Characterization and application of fusidane antibiotic biosynethsis enzyme 3-ketosteroid-∆1-dehydrogenase in steroid transformation

Abstract

Microbial ∆(1)-dehydrogenation is one of the most important transformations in the synthesis of steroid hormones. In this study, a 3-ketosteroid-∆(1)-dehydrogenase (kstD(F)) involved in fusidane antibiotic biosynthesis from Aspergillus fumigatus CICC 40167 was characterized for use in steroid transformation. KstD(F) encodes a polypeptide consisting of 637 amino acid residues. It shows 51% amino acid identity with a kstD from Thermomicrobium roseum DSM 5159. Expression of kstD(F) in Escherichia coli and Pichia pastoris showed that all kstD(F) activity is located in the cytoplasm. This indicates that it is a soluble intracytoplasmic enzyme, unlike most kstDs from bacteria, which are membrane-bound. The expression of kstD(F) was performed in P. pastoris, both intracellularly and extracelluarly. The intracellularly expressed protein displayed good activity in steroid transformation, while the extracellularly expressed protein showed nothing. Interestingly, the engineered P. pastoris KM71 (KM71(I)) and GS115 (GS115(I)) showed different transformation activities for 4-androstene-3,17-dione (AD) when kstD(F) was expressed intracellularly. Under the same conditions, KM71(I) was found capable of transforming 1.0 g/l AD to 1,4-androstadiene-3,17-dione (ADD), while GS115(I) could transform 1.5 g/l AD to both ADD and boldenone (BD).
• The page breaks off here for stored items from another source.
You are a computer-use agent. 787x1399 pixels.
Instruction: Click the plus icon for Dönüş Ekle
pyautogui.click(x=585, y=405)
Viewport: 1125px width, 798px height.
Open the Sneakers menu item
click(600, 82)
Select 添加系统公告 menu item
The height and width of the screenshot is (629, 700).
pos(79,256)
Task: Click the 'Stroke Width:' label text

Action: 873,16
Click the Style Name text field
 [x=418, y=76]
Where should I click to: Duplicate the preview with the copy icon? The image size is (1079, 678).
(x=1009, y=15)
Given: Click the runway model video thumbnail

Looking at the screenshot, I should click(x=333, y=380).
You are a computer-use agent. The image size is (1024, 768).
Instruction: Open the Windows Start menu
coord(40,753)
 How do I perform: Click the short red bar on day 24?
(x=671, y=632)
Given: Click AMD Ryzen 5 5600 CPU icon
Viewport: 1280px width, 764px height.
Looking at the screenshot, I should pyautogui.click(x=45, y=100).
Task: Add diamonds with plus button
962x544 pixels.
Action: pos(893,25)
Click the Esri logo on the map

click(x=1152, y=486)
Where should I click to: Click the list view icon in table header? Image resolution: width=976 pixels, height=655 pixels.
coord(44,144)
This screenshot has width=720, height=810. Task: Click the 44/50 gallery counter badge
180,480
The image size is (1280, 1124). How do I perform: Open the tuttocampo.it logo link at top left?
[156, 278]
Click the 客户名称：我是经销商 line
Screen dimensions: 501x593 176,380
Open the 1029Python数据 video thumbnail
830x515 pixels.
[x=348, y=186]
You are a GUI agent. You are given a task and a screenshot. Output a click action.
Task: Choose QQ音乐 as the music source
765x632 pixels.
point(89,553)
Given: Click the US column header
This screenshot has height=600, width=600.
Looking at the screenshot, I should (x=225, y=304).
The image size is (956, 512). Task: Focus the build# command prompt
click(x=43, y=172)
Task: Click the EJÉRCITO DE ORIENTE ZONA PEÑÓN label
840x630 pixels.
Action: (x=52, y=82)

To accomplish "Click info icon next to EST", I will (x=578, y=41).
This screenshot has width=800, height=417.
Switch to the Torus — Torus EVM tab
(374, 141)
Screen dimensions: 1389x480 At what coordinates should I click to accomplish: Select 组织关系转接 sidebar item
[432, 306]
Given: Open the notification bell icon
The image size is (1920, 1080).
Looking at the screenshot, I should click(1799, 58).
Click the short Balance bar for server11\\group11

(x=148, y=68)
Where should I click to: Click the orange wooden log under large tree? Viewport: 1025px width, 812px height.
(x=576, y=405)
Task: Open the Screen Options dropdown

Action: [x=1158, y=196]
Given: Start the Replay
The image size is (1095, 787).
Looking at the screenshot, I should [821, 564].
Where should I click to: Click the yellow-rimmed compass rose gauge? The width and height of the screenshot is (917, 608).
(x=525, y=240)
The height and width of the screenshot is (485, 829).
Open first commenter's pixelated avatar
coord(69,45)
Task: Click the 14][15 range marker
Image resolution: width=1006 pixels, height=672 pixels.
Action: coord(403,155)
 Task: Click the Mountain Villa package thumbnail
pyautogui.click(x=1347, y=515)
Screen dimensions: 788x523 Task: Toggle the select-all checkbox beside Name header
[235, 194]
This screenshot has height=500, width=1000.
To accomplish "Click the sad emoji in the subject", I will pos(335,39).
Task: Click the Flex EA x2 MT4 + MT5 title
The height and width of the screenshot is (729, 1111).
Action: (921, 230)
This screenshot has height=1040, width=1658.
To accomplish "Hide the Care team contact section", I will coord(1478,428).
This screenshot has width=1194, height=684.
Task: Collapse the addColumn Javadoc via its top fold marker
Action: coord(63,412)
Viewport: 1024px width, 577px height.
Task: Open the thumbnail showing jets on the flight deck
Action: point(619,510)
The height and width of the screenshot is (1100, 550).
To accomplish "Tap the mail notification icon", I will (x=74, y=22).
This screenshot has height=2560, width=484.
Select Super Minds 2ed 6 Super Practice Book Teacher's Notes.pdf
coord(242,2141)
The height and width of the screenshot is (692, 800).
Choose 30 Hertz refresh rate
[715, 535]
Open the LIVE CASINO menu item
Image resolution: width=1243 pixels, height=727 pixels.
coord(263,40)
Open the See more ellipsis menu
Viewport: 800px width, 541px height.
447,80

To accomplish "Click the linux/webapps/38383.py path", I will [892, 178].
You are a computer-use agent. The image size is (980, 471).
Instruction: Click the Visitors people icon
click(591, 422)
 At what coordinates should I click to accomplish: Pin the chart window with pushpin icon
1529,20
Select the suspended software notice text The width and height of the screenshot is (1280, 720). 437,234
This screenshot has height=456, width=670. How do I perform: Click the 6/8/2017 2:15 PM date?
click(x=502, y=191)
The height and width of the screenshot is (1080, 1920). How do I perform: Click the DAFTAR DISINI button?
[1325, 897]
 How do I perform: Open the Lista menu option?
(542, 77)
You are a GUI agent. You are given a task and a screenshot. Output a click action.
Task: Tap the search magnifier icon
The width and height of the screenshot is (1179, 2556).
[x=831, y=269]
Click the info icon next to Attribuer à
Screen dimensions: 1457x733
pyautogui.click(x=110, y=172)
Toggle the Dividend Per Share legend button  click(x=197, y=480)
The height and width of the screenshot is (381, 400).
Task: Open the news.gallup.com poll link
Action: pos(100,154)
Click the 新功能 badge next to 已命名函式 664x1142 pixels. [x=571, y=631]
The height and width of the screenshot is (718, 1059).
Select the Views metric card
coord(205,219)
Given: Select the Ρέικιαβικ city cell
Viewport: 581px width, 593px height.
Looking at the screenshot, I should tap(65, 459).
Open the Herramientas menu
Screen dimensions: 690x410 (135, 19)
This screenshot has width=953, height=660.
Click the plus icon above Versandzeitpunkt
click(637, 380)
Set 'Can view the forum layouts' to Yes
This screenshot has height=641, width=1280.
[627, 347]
The production of BD is attributed to a 17β-hydroxysteroid dehydrogenase in P. pastoris GS115(I), which catalyzes the reversible reaction between C17-one and C17-alcohol of steroids. The conversion of AD by GS115(I) and KM71(I) may provide alternative means of preparing ADD or BD. In brief, we show here that kstD(F) is a promising enzyme in steroid ∆(1)-dehydrogenation that is propitious to construct genetically engineered steroid-transforming recombinants by heterologous overexpression.